═════ Excerpted records ═════

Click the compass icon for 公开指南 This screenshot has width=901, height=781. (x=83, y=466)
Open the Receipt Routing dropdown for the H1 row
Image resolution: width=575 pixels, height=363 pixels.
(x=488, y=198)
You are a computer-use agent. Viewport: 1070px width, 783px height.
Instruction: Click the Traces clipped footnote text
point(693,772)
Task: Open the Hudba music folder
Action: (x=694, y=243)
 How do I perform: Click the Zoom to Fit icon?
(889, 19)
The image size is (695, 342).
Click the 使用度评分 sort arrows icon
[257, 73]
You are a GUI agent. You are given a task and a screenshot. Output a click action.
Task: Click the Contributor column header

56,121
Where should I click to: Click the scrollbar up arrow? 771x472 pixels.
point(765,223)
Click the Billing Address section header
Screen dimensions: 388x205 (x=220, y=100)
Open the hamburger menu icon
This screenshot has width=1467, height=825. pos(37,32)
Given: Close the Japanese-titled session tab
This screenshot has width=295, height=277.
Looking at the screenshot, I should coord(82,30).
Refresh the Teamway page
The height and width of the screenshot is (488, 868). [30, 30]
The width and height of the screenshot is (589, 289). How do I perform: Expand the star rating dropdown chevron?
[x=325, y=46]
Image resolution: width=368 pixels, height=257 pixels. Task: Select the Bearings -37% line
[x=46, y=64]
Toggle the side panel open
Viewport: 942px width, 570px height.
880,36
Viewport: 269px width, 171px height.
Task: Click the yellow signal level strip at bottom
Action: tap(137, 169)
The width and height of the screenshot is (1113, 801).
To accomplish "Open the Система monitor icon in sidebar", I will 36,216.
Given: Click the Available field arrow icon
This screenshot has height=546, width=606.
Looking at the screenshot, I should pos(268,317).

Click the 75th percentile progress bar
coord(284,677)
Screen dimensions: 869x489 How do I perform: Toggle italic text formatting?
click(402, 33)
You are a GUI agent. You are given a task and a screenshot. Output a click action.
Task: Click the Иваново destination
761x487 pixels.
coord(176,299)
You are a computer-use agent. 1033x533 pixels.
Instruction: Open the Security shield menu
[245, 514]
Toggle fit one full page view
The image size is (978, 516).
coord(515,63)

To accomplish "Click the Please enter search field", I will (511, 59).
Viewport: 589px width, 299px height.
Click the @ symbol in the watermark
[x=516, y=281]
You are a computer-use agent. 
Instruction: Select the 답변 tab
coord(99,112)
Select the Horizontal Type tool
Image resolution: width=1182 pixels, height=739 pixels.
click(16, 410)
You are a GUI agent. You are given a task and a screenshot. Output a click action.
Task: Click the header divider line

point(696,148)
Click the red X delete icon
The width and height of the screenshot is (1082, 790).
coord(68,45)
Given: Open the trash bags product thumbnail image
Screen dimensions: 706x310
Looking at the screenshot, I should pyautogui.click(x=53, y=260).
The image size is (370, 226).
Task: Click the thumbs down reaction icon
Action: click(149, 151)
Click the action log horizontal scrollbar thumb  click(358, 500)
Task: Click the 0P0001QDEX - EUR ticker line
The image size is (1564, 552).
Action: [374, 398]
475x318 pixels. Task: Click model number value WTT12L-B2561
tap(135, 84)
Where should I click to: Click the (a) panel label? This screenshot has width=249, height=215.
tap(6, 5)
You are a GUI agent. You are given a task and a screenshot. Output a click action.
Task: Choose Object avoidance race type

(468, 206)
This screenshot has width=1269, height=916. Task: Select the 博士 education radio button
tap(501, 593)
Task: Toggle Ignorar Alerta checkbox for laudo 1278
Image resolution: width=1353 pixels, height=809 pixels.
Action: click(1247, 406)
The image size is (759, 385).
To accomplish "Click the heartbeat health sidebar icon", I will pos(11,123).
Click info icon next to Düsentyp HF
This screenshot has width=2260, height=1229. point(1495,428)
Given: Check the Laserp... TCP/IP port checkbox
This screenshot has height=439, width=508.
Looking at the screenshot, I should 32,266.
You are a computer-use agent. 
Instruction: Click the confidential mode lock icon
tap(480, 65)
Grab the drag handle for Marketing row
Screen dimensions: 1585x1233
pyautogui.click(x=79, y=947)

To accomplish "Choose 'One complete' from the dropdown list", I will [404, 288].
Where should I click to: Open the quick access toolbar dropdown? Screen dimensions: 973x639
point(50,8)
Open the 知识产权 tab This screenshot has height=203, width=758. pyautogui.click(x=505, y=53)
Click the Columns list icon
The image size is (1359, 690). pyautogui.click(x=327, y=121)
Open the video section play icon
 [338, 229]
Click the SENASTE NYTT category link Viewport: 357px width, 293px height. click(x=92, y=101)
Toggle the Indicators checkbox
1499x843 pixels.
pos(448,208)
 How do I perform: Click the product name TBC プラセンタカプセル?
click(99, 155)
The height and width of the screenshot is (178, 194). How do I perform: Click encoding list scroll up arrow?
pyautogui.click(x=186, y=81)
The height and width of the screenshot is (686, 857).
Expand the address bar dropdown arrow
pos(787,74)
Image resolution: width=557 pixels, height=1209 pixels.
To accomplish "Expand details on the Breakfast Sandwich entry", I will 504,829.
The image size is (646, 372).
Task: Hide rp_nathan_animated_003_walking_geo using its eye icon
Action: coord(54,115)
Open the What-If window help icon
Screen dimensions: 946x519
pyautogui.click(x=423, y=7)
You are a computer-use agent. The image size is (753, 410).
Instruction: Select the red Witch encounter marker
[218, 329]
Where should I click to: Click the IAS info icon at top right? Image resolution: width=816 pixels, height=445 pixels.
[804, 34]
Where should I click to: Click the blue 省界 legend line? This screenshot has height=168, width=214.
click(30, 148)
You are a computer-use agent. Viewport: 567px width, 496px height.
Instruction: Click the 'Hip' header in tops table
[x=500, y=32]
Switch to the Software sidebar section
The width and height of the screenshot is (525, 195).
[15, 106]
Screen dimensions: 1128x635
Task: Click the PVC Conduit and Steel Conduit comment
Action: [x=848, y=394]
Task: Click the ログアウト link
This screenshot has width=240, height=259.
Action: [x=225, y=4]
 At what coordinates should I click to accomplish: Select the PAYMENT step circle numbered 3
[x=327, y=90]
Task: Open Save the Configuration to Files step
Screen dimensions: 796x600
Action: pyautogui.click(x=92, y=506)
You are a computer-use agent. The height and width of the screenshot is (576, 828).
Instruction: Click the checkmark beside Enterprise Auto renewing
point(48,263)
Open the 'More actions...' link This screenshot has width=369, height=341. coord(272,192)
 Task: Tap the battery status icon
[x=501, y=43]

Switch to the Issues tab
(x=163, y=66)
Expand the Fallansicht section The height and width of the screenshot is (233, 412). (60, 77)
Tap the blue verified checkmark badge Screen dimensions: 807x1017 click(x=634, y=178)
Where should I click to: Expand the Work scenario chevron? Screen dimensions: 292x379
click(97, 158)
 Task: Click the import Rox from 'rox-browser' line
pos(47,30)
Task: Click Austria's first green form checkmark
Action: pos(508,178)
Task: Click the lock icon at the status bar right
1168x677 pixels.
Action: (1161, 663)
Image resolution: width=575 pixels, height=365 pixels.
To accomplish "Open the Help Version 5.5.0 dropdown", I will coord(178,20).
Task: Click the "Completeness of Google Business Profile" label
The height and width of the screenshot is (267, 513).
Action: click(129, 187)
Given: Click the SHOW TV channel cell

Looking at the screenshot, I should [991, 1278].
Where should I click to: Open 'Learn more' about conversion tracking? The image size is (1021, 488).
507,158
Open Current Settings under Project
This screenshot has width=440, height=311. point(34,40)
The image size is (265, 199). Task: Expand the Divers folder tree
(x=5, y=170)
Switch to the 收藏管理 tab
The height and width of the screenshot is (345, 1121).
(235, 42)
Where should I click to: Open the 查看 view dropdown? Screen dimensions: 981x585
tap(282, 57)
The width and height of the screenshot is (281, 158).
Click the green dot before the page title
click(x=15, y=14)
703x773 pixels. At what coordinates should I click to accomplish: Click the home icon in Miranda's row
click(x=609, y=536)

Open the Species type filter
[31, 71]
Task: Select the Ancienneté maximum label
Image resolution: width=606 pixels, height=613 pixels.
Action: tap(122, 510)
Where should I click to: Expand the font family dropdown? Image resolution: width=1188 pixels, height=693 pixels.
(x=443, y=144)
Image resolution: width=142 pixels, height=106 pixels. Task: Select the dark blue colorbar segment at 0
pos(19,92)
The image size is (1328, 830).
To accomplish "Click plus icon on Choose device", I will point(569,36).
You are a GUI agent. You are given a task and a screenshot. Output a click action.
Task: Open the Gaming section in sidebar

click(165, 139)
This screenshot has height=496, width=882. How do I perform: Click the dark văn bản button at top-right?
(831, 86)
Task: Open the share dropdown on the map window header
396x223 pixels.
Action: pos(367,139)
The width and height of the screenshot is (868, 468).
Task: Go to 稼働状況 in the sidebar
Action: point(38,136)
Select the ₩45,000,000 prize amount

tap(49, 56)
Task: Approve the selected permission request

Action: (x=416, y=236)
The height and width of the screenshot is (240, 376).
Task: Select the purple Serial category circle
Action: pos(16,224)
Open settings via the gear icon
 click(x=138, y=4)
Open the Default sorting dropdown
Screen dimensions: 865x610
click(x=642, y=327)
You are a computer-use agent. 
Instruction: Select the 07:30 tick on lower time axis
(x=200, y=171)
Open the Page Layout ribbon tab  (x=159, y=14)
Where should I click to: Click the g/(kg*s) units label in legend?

═════

§ Work instruction
Within the material above, transcribe exactly the lines that run from the line holding "Open the video section play icon" through the line holding "You are a computer-use agent. Viewport: 567px".

§ Response
Open the video section play icon
 [338, 229]
Click the SENASTE NYTT category link Viewport: 357px width, 293px height. click(x=92, y=101)
Toggle the Indicators checkbox
1499x843 pixels.
pos(448,208)
 How do I perform: Click the product name TBC プラセンタカプセル?
click(99, 155)
The height and width of the screenshot is (178, 194). How do I perform: Click encoding list scroll up arrow?
pyautogui.click(x=186, y=81)
The height and width of the screenshot is (686, 857).
Expand the address bar dropdown arrow
pos(787,74)
Image resolution: width=557 pixels, height=1209 pixels.
To accomplish "Expand details on the Breakfast Sandwich entry", I will 504,829.
The image size is (646, 372).
Task: Hide rp_nathan_animated_003_walking_geo using its eye icon
Action: coord(54,115)
Open the What-If window help icon
Screen dimensions: 946x519
pyautogui.click(x=423, y=7)
You are a computer-use agent. The image size is (753, 410).
Instruction: Select the red Witch encounter marker
[218, 329]
Where should I click to: Click the IAS info icon at top right? Image resolution: width=816 pixels, height=445 pixels.
[804, 34]
Where should I click to: Click the blue 省界 legend line? This screenshot has height=168, width=214.
click(30, 148)
You are a computer-use agent. Viewport: 567px width, 496px height.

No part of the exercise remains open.